Goal of the exercise:
With the pictures left out, reproduce exactly the lines running from the line with "[پلیس مشهد به" to the last line of the material below.

*** Begin section ***

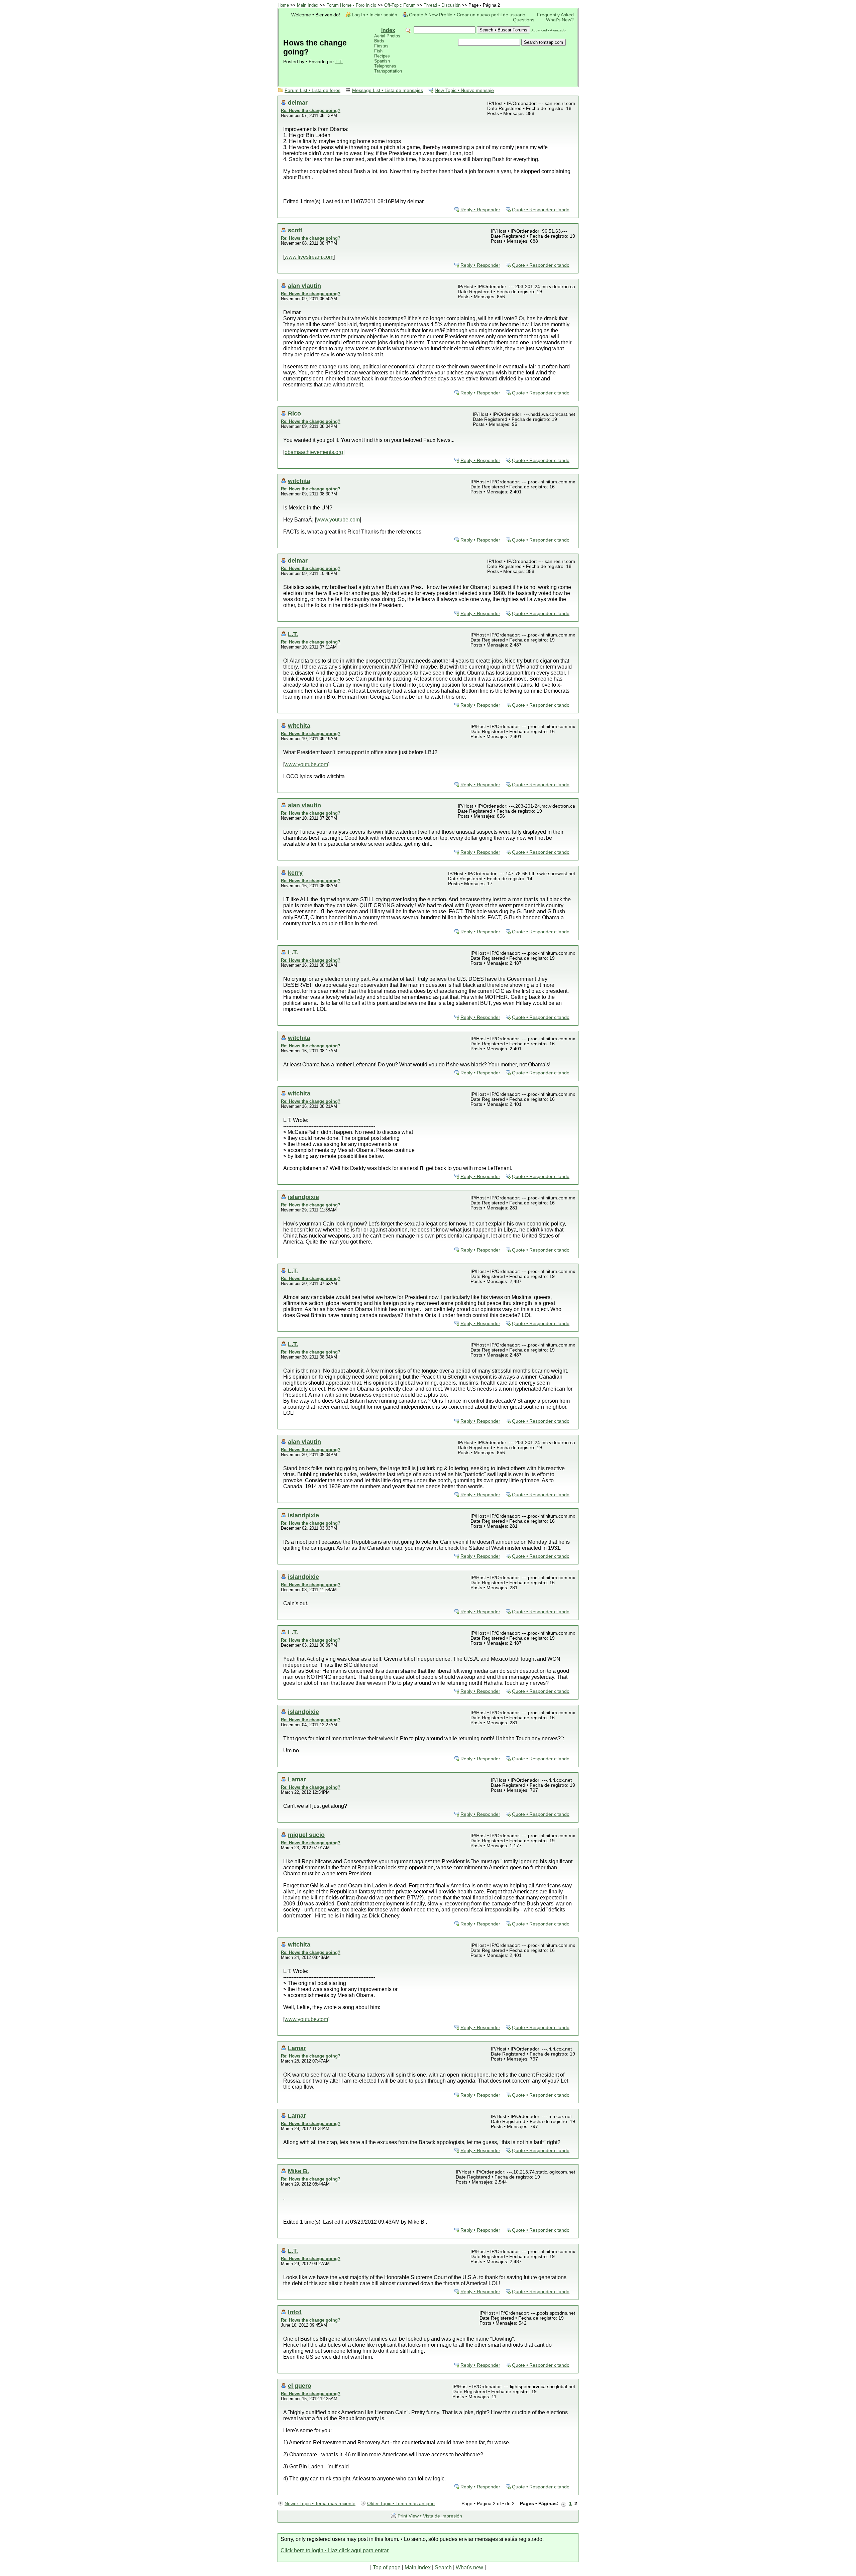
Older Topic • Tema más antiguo (401, 2503)
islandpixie (303, 1196)
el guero (299, 2385)
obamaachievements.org (314, 452)
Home (283, 5)
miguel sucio (306, 1834)
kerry (295, 872)
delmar (298, 102)
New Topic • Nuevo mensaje (464, 90)
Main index (418, 2567)
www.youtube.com (338, 519)
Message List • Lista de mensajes (387, 90)
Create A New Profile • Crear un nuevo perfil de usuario (467, 14)
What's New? (560, 19)
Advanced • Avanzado (548, 30)
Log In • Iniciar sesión (374, 14)
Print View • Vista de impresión (430, 2516)
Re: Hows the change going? (310, 110)
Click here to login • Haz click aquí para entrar (335, 2550)
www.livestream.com (309, 257)
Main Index (307, 5)
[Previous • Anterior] (563, 2503)
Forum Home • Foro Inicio (351, 5)
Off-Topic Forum (400, 5)
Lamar (297, 1779)
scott (295, 230)
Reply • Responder (480, 209)
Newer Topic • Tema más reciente (320, 2503)
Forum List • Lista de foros (312, 90)
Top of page (387, 2567)
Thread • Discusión (442, 5)
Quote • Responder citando (540, 209)
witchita (299, 480)
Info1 (295, 2312)
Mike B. (298, 2171)
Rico (294, 413)
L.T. (339, 61)
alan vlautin (304, 285)
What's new (469, 2567)
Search (443, 2567)
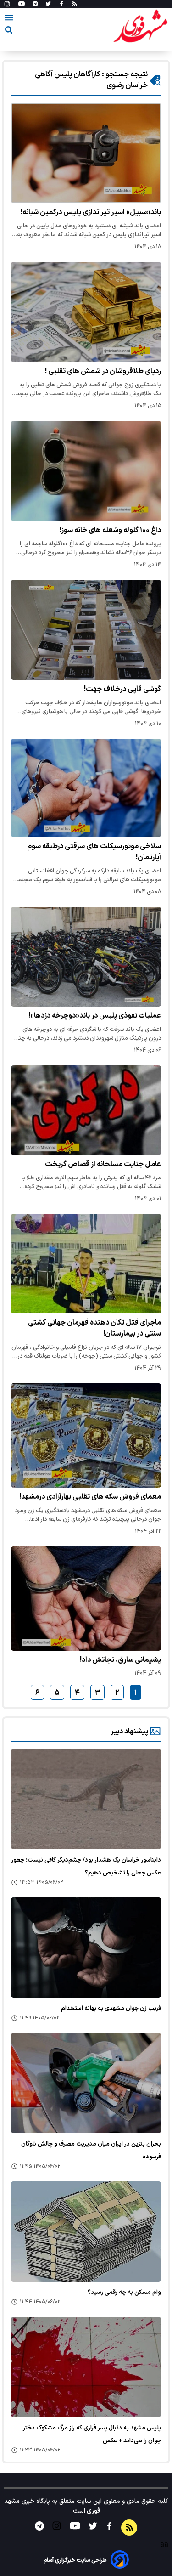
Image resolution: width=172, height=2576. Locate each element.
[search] (8, 31)
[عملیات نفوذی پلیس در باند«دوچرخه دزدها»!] (86, 957)
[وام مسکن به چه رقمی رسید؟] (86, 2231)
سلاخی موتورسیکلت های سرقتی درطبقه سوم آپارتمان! (94, 852)
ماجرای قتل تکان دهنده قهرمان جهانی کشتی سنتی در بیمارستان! (94, 1328)
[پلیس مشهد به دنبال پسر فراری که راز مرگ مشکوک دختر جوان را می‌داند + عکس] (86, 2367)
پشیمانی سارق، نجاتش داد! (120, 1659)
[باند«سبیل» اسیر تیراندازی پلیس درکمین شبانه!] (86, 153)
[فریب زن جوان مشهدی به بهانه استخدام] (86, 1947)
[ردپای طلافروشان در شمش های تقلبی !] (86, 312)
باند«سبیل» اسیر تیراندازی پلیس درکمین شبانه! (91, 212)
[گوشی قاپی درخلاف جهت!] (86, 630)
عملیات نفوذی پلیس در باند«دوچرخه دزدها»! (94, 1015)
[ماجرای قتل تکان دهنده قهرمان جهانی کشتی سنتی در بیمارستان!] (86, 1263)
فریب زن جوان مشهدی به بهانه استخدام (111, 2008)
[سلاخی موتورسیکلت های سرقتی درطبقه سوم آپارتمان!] (86, 788)
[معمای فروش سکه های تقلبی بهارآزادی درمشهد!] (86, 1435)
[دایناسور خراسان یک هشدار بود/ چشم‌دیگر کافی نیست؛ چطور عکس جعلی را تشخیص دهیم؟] (86, 1799)
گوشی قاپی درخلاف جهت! (122, 689)
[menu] (9, 19)
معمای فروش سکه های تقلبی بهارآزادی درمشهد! (90, 1496)
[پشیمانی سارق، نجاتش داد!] (86, 1598)
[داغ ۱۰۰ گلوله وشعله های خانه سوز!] (86, 471)
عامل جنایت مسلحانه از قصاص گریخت (103, 1164)
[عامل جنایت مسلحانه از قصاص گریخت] (86, 1110)
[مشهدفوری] (140, 26)
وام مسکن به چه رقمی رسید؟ (124, 2292)
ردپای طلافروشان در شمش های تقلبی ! (103, 371)
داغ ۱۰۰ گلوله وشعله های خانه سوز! (110, 530)
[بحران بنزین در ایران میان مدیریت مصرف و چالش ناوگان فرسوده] (86, 2083)
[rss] (74, 4)
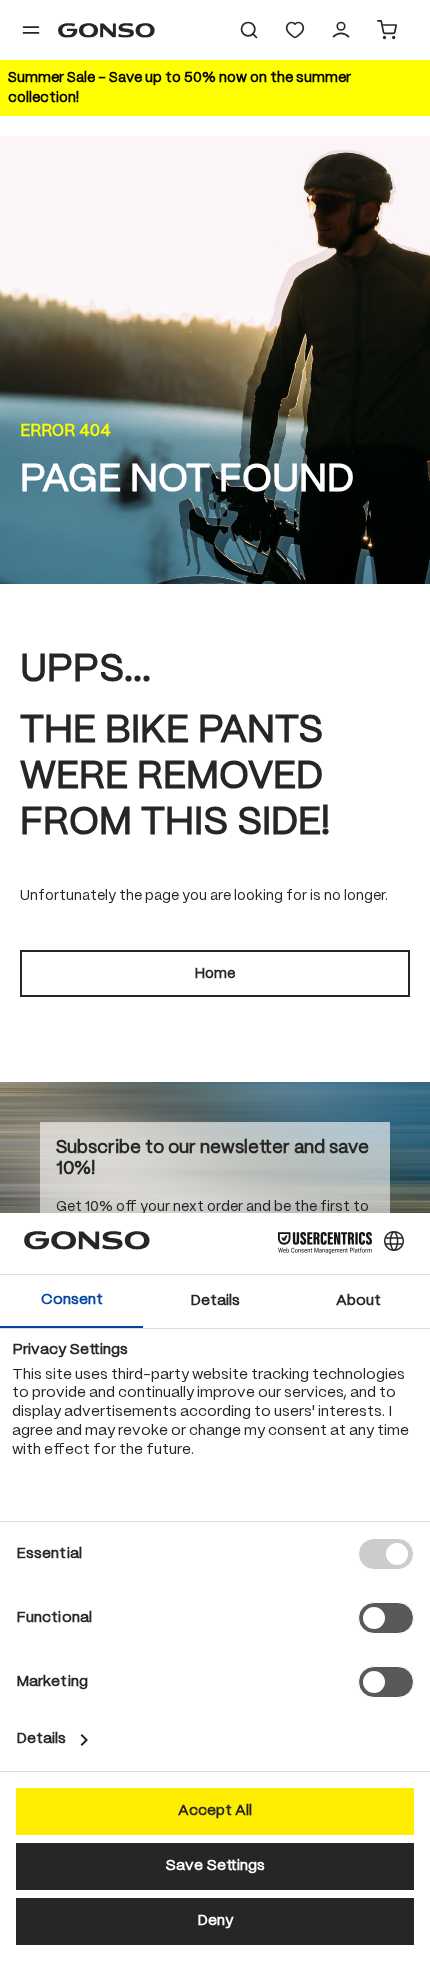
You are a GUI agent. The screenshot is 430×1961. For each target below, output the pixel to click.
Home (215, 974)
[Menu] (31, 30)
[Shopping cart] (387, 30)
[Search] (249, 30)
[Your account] (341, 30)
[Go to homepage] (106, 30)
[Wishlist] (295, 30)
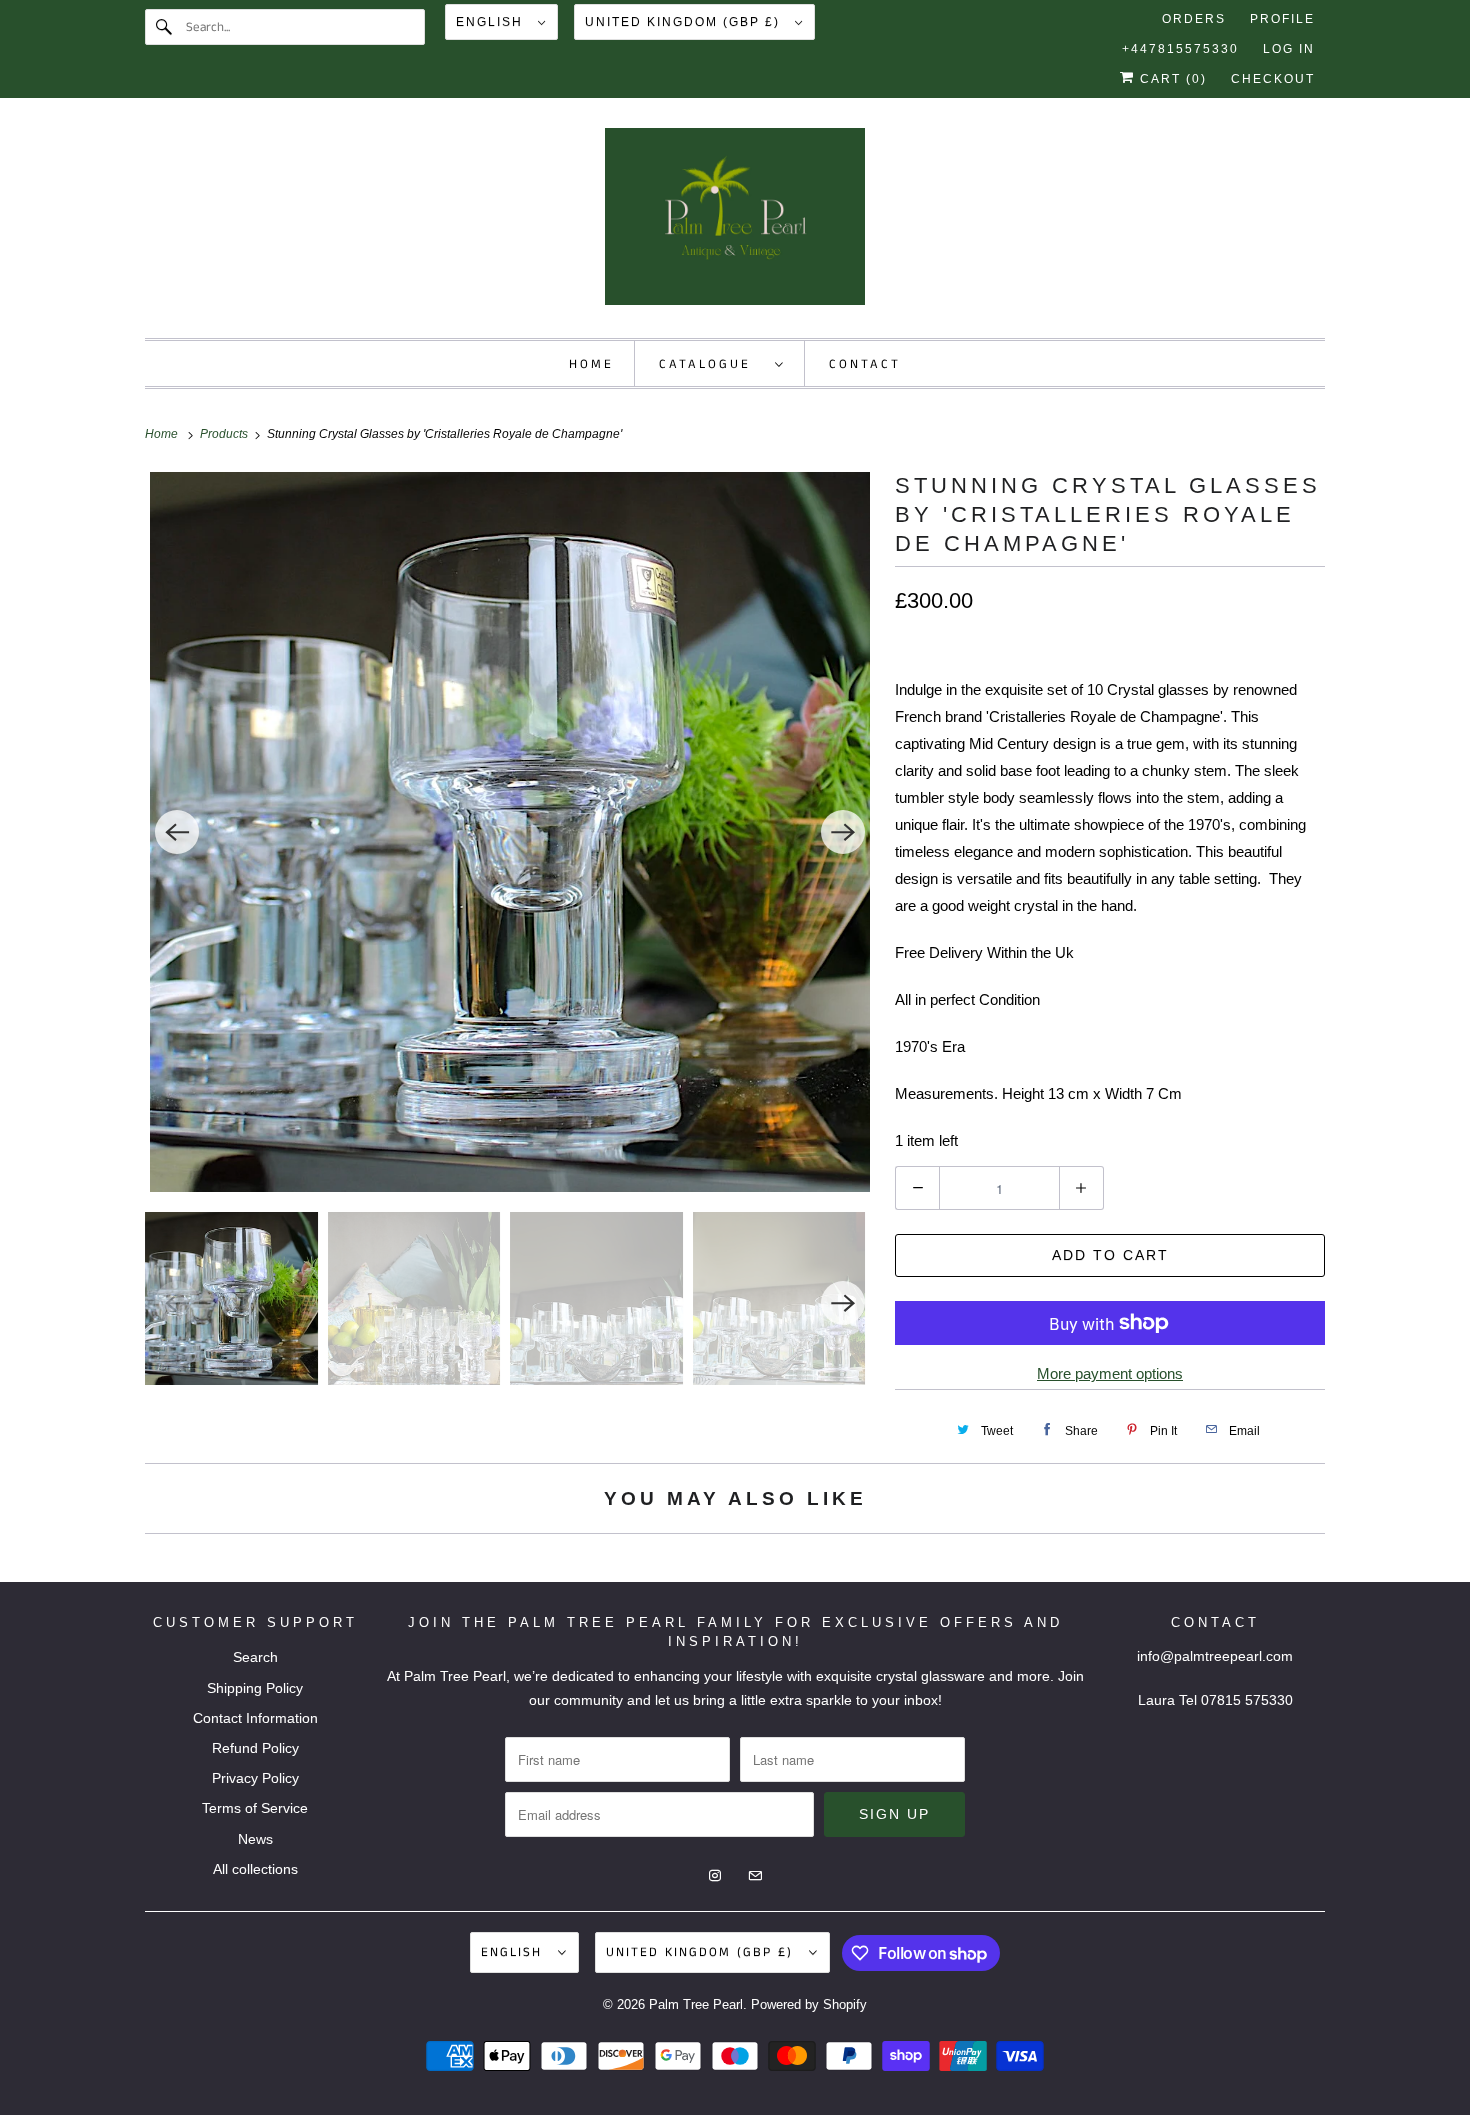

*** End section ***

Problem solution:
[پلیس مشهد به دنبال پسر فراری که راز مرگ مشکوک دختر جوان را می‌داند + عکس] (86, 2367)
پشیمانی سارق، نجاتش داد! (120, 1659)
[باند«سبیل» اسیر تیراندازی پلیس درکمین شبانه!] (86, 153)
[فریب زن جوان مشهدی به بهانه استخدام] (86, 1947)
[ردپای طلافروشان در شمش های تقلبی !] (86, 312)
باند«سبیل» اسیر تیراندازی پلیس درکمین شبانه! (91, 212)
[گوشی قاپی درخلاف جهت!] (86, 630)
عملیات نفوذی پلیس در باند«دوچرخه دزدها»! (94, 1015)
[ماجرای قتل تکان دهنده قهرمان جهانی کشتی سنتی در بیمارستان!] (86, 1263)
فریب زن جوان مشهدی به بهانه استخدام (111, 2008)
[سلاخی موتورسیکلت های سرقتی درطبقه سوم آپارتمان!] (86, 788)
[معمای فروش سکه های تقلبی بهارآزادی درمشهد!] (86, 1435)
[دایناسور خراسان یک هشدار بود/ چشم‌دیگر کافی نیست؛ چطور عکس جعلی را تشخیص دهیم؟] (86, 1799)
گوشی قاپی درخلاف جهت! (122, 689)
[menu] (9, 19)
معمای فروش سکه های تقلبی بهارآزادی درمشهد! (90, 1496)
[پشیمانی سارق، نجاتش داد!] (86, 1598)
[داغ ۱۰۰ گلوله وشعله های خانه سوز!] (86, 471)
عامل جنایت مسلحانه از قصاص گریخت (103, 1164)
[عامل جنایت مسلحانه از قصاص گریخت] (86, 1110)
[مشهدفوری] (140, 26)
وام مسکن به چه رقمی رسید؟ (124, 2292)
ردپای طلافروشان در شمش های تقلبی ! (103, 371)
داغ ۱۰۰ گلوله وشعله های خانه سوز! (110, 530)
[بحران بنزین در ایران میان مدیریت مصرف و چالش ناوگان فرسوده] (86, 2083)
[rss] (74, 4)
You are a GUI agent. The screenshot is 430×1961. For each target below, output the pixel to click.
Home (215, 974)
[Menu] (31, 30)
[Shopping cart] (387, 30)
[Search] (249, 30)
[Your account] (341, 30)
[Go to homepage] (106, 30)
[Wishlist] (295, 30)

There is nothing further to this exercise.